Une pensée, c’est comme un papillon.
Tu la vois passer, et tu peux la trouver belle, tout à fait digne d’intérêt. Mais si tu la laisses filer, tu ne pourras jamais en capter toute la finesse, la subtilité, et l’entièreté de ce qu’elle a à t’offrir.
Si tu l’attrapes, en revanche, tu peux alors la passer à la loupe. Tu comprends que cette pensée diffuse qui ne se résume pour l'instant qu’à une phrase nébuleuse – fragile et discrète comme un battement d’ailes au-dessus des blés – est en réalité riche d’une réflexion profonde et complexe qui demande beaucoup plus de temps pour en tracer les contours ; exactement de la même manière que tu ne peux contempler les motifs sur les ailes du papillon qu’une fois que celui-ci s’est posé sur une fleur, ou qu’on l’a épinglé sur un tableau.
Ce que cette pensée confuse et ces paroles diffuses perdent en mystère une fois qu’elles sont devenues un exposé structuré et chapitré, elles le gagnent alors à pouvoir être partagées.
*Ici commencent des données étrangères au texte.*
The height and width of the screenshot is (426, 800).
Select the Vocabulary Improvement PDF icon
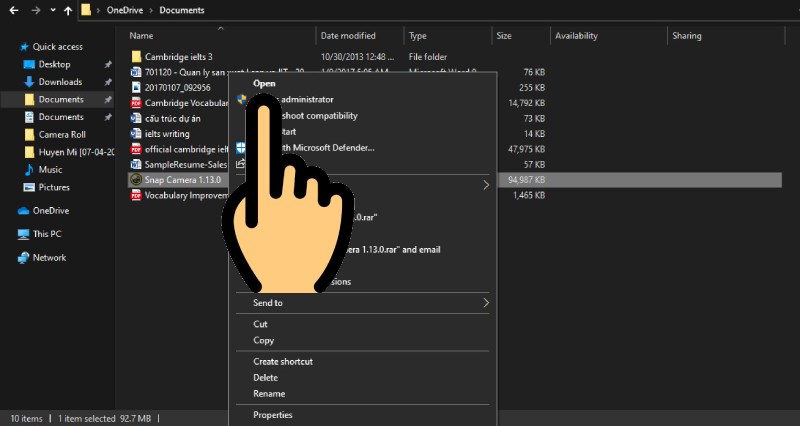[136, 195]
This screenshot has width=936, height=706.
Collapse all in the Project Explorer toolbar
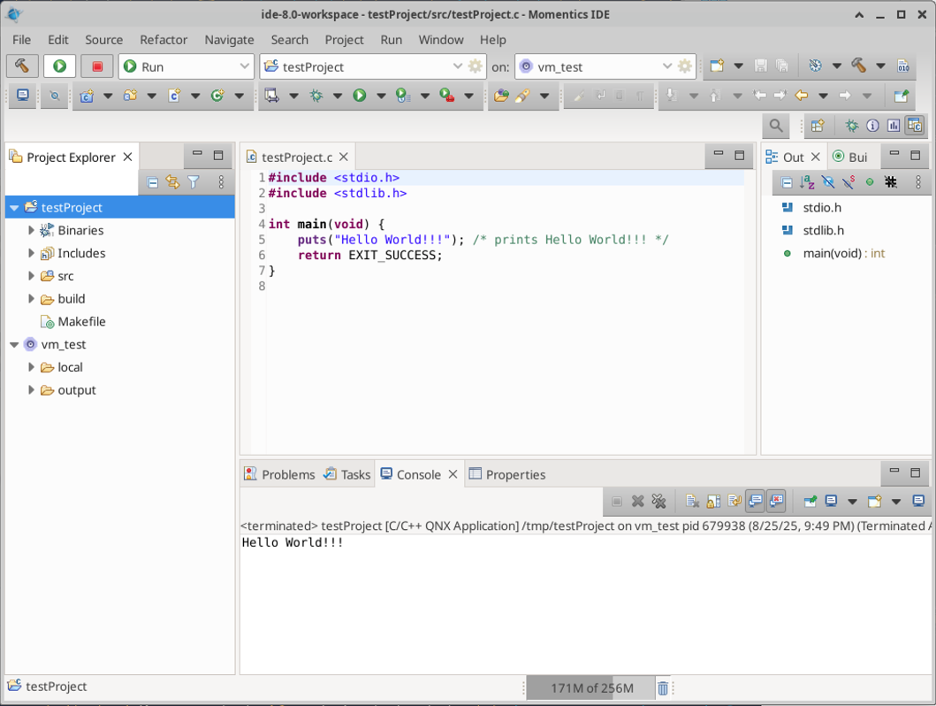[152, 182]
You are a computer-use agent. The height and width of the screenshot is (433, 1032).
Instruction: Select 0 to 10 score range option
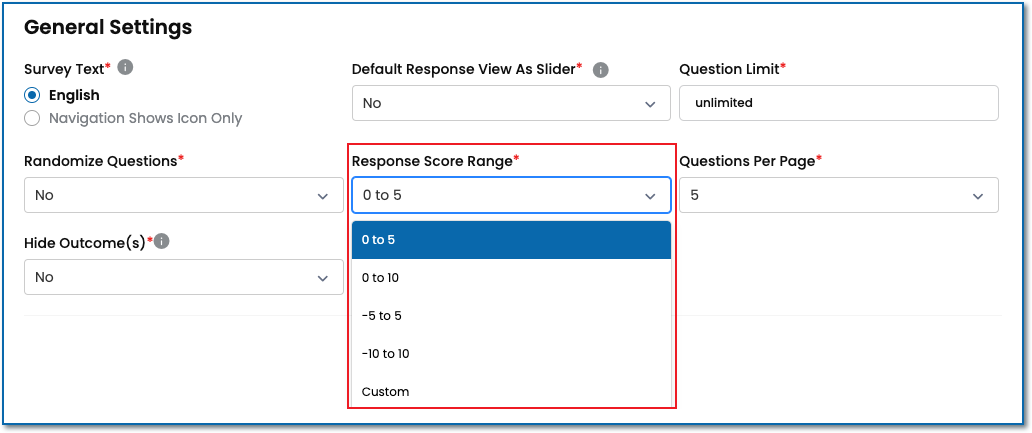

Socrate n’avait certes pas de pensées confuses, mais sa philosophie ne nous serait jamais parvenue si elle n’avait été retranscrite par quelques-uns de ses disciples.
Toute pensée bien inspirée, au départ, t’es strictement personnelle. Un battement d’ailes fugace que toi seul peux percevoir dans les méandres de ton esprit bercé de brume. Laisse-la s’agiter et elle s’enfuira ; oses détourner ton attention un seul instant et tu l’as déjà perdue.
Comment décrire la grâce de ce que tu perçois alors que tu es encore sous l’effet de la stupéfaction ?
Veux-tu alors t’aviser de le dire à voix haute pour le partager à un autre et tu t’exposes à être mal compris ; tu trébuches en bégayant, car les mots ne viennent pas. C’est normal ; chacun regarde le monde à sa manière, et personne ne voit la même chose.
Et cette idée tout juste attrapée s’agite dans tes mains comme une forcenée ; elle met à l’épreuve le bien-fondé de ta réflexion, elle veut en trouver la faille ; jusqu’à ce que, par tes cogitations, tu sois parvenu à colmater toutes les brèches, et à la fixer durablement.
Et c’est ainsi que, si tu veux la montrer au monde, afin d’en exposer toute la richesse et d’en retirer toute la gloire, il te faut dans un premier temps la saisir, afin de l’étudier, la comparer, la tracer, avant, enfin, de pouvoir la relâcher, prête à se multiplier : TON œuvre.
Ne laissez jamais s’échapper vos pensées les plus vives, vos idées les plus ardentes, sans quoi elles s’en iront en silence, sans doute pour trouver quelqu’un plus digne de les recevoir, car plus vigilant. Et vous serez bien chanceux si, de cette pensée évanouie, vous parvenez à rappeler à la surface de votre esprit rien qu’un seul fragment.